Sécheresse en Haute-Garonne : comment ces maraîchers de Blagnac se battent contre un soleil qui brûle les récoltes
À Blagnac, des maraîchers ont mis au point une solution originale pour lutter contre les chaleurs : installer de l’ombre dans une serre. On s’est rendu sur place.

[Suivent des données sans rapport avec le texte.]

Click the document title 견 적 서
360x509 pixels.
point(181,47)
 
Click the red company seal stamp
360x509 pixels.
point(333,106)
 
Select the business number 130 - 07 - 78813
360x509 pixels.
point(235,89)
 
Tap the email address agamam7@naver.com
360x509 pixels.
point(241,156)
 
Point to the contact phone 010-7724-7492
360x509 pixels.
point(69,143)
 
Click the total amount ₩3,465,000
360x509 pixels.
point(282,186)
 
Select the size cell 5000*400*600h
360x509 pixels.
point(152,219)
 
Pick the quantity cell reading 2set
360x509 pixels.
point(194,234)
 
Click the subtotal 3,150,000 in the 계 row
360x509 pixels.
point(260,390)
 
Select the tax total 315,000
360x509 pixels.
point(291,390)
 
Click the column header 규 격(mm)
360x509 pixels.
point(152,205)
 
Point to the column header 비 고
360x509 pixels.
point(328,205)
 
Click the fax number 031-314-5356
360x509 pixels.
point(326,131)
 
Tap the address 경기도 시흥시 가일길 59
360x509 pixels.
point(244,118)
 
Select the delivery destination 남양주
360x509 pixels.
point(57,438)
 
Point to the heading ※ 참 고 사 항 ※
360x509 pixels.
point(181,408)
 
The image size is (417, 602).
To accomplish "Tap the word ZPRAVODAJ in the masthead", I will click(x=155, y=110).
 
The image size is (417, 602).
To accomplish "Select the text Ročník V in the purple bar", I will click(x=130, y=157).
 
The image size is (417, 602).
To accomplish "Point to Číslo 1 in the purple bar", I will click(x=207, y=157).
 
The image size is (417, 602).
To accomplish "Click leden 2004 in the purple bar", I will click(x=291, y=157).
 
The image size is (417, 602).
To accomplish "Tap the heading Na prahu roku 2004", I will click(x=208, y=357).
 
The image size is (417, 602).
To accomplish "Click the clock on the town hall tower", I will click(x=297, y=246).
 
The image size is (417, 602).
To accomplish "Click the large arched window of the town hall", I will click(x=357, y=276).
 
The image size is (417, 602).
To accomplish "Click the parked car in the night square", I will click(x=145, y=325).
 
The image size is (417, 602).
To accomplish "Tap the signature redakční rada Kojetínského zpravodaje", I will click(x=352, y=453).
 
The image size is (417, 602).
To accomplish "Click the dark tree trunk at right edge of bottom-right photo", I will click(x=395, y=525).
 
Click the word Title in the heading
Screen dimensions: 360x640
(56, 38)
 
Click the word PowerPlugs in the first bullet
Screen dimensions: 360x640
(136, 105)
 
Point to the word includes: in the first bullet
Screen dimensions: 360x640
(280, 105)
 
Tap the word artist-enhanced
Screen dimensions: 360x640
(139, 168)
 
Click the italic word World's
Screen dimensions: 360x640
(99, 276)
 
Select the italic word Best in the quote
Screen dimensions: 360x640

En entrant dans une serre de 1 000 mètres carrés en pleine canicule, il est surprenant de constater qu’il y fait plus frais qu’à l’extérieur. Au site de production de la Milpa, entreprise de maraîchers située sur la plaine des Quinze-Sols à Blagnac, Guillaume Chochon, fondateur, et Timothée Ajjan, employé depuis trois ans, ont eu une idée innovante pour contrer la sécheresse. Au lieu d’utiliser la serre pour retenir les rayons du soleil, ils l’ouvrent et couvrent les plantes avec une toile d’ombrage pour les rafraîchir.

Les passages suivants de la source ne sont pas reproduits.